Se invece il bimbo è un po’ più grandicello, ci sarà il problema delle pappe in fase svezzamento. Problema facilmente risolvibile: se hai scelto una casa in affitto, ti comporterai come fai ora a casa. Se invece vai in un hotel puoi chiedere allo staff di preparare il brodo vegetale e dovrai portare con te solo le farine e gli omogenizzati. Molti hotel e villaggi turistici, inoltre, offrono uno spazio (solitamente accanto al ristorante) con tutto l’occorrente per preparare latte, pappa e merenda, con microonde, pentolini, fornelli e scaldabiberon, brodo vegetale, farine, pastine, omogenizzati, formaggi, yogurt, frutta fresca e biscotti per bambini. Sarà utile un passeggino più leggero e più comodamente trasportabile rispetto a quello del trio che trovi tanto comodo a casa e in città. Esistono in commercio tantissimi passeggini ultraleggeri, che occupano pochissimo spazio da chiusi e che si trasportano a spalla. Informati sulla presenza o meno del seggiolone. In caso contrario può essere utile acquistare uno di quei seggiolini portatili che si attaccano alle sedie o ai tavoli (io personalmente preferisco quelli che si attaccano alle sedie: a differenza degli altri vanno bene anche per i bimbi un po’ più grandicelli, non si ribaltano e si attaccano ad ogni tipo di sedia).

Dai 3/4 anni in su, la cosa si fa un pochino meno impegnativa sotto l’aspetto “cose da portare”: tuo figlio infatti mangia tranquillamente ovunque, non ha bisogno dei pannolini e delle creme per il cambio, non servirà più il passeggino e nemmeno il marsupio… bisogna solo porre un po’ più di attenzione alla meta; i viaggi lunghi potrebbero innervosirlo.
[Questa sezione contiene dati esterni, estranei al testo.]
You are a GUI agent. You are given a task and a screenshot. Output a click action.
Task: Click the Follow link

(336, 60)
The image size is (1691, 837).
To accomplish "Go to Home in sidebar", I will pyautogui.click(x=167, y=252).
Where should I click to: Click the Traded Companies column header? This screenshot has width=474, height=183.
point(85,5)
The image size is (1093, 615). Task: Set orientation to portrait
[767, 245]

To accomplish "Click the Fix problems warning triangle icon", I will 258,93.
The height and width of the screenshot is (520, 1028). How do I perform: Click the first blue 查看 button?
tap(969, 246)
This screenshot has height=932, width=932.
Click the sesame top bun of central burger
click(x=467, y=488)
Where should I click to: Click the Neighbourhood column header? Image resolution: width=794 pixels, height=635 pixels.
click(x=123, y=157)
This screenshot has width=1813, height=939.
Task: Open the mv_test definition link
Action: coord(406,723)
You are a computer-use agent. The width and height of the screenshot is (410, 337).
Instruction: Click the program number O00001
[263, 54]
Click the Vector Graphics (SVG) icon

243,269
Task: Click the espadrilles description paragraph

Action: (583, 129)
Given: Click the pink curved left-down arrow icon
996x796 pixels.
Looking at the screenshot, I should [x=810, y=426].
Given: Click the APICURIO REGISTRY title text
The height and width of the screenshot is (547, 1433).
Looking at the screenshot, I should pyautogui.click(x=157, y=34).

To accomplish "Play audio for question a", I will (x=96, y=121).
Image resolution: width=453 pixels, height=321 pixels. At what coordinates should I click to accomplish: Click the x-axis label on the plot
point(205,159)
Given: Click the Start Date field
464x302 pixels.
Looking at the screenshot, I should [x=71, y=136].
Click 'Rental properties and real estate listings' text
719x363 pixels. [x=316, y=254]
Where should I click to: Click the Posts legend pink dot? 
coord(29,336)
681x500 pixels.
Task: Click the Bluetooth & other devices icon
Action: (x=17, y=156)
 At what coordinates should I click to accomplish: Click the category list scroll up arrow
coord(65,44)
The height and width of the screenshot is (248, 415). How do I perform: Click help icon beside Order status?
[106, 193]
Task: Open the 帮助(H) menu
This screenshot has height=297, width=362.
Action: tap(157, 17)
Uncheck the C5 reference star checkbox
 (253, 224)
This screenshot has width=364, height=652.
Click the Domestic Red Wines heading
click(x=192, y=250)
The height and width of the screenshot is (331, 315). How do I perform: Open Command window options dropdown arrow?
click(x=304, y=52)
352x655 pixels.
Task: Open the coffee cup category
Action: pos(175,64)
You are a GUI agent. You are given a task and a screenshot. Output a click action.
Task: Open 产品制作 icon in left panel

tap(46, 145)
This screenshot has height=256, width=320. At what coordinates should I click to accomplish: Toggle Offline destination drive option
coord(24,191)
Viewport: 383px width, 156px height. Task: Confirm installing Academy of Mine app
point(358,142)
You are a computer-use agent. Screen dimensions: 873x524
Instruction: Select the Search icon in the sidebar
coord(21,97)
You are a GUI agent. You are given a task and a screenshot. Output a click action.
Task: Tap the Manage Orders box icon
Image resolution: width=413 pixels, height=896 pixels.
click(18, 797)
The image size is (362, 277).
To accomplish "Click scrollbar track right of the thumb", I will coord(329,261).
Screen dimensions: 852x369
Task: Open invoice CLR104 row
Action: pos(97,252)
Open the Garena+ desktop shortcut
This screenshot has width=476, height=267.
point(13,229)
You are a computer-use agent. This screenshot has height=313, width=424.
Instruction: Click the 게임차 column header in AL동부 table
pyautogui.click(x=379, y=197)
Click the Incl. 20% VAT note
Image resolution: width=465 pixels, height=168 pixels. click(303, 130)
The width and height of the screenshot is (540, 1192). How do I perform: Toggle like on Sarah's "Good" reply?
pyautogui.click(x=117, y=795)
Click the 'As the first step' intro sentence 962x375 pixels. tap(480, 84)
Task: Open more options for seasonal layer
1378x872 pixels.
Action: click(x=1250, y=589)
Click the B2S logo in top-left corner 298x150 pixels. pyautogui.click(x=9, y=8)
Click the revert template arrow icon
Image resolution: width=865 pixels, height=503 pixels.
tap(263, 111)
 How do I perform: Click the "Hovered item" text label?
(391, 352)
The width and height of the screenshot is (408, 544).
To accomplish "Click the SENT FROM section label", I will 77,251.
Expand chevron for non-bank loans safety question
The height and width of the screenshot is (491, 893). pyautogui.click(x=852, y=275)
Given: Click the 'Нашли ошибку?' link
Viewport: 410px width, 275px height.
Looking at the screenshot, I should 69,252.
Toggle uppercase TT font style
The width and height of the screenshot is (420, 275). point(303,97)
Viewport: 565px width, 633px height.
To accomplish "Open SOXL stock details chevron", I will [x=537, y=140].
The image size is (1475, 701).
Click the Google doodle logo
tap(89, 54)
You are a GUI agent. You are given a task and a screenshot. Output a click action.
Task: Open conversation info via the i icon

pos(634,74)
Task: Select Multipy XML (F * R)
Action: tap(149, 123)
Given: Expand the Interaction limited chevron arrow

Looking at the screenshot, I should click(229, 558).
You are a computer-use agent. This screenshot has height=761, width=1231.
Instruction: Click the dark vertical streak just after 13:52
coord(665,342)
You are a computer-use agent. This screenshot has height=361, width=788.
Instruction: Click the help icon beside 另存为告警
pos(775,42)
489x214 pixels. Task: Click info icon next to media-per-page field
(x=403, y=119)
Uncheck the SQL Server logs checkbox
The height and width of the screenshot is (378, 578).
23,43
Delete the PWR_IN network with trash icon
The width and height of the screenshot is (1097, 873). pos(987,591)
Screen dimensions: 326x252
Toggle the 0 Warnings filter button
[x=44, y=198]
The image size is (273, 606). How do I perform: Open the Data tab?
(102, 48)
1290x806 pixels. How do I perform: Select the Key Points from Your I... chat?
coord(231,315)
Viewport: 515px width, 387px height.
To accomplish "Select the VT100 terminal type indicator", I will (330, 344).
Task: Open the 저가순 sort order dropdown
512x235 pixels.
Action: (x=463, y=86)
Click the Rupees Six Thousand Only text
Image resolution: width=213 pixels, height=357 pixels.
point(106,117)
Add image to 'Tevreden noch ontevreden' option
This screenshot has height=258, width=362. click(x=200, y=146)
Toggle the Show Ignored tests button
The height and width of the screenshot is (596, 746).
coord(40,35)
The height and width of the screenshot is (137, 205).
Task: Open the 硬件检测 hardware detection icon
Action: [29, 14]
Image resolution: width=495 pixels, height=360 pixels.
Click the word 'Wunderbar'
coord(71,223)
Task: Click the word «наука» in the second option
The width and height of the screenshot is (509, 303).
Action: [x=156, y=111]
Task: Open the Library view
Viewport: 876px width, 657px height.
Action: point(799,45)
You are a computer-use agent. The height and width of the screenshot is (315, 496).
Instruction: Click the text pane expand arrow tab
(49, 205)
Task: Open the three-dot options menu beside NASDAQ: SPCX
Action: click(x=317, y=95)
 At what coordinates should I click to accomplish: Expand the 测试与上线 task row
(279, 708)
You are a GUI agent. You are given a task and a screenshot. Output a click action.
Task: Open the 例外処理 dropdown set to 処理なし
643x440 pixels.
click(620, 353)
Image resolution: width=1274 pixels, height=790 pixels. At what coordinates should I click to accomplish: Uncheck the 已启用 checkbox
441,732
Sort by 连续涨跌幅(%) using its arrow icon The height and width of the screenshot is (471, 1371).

Ove necessario, cerca di partire la notte, in modo tale da far dormire il bambino per la maggior parte del viaggio. Inoltre, il bimbo adesso andrebbe coinvolto nella scelta della meta, anche lui ha delle preferenze e soprattutto non ha più bisogno solo della mamma e del papà per divertirsi: diventa consigliabile la presenza di parchi giochi nelle vicinanze, di spiagge attrezzate con giochi e piscina per i bimbi, dell’animazione per i più piccoli o del mini club. Ci vorranno secchiello, paletta, formine, barchette galleggianti, pallone e aquilone in spiaggia. Il tuo ometto avrà bisogno di braccioli, salvagenti, materassini, piscinette, giri sulle giostrine, palloncini gonfiati ad elio, e soprattutto di altri bimbi con cui giocare dalla mattina alla sera. Lo so che ti stanno venendo i capelli bianchi al solo pensiero. E ti dico un segreto: avrai la stanza piena di sabbia, ma sarà la prima vacanza, dopo tanto, in cui potrai concederti un minimo di relax con il tuo libro preferito, con la tua musica preferita o anche con il tuo marito preferito (preferito perché è l’unico ma non dirglielo).

 

In ogni caso cerca di non organizzare tour de force serrati e frenetici. I bimbi hanno bisogno di tranquillità e passeggiate troppo lunghe o con percorsi impegnativi potrebbero non fare al caso loro. Qualunque meta scegli, cerca di preferire località un minimo ventilate (lago e montagna sono perfetti, ma anche collina, mare o città con parchi, boschetti e pinete ventilate vanno benissimo).

Ricordati di idratare molto spesso il piccolo (prima dei 6 mesi basta solo offrire più spesso il seno, non serve acqua) e di non stare in spiaggia o comunque sotto il sole durante le ore più calde della giornata per evitare colpi di sole.

Ok, mi sembra di non aver dimentica to nulla. Ah no l’ultima cosa, forse la più importante. Non farti prendere dall’ansia. È vero che ci vuole organizzazione, ma è anche vero che se ti dimentichi qualcosa puoi sempre comprarlo sul luogo delle vacanze, dopotutto ci sono bimbi piccoli proprio come il tuo anche là, no?

Ora goditi la tua vacanza in famiglia e tieni presente che da ora in poi nessuna estate sarà uguale alla precedente!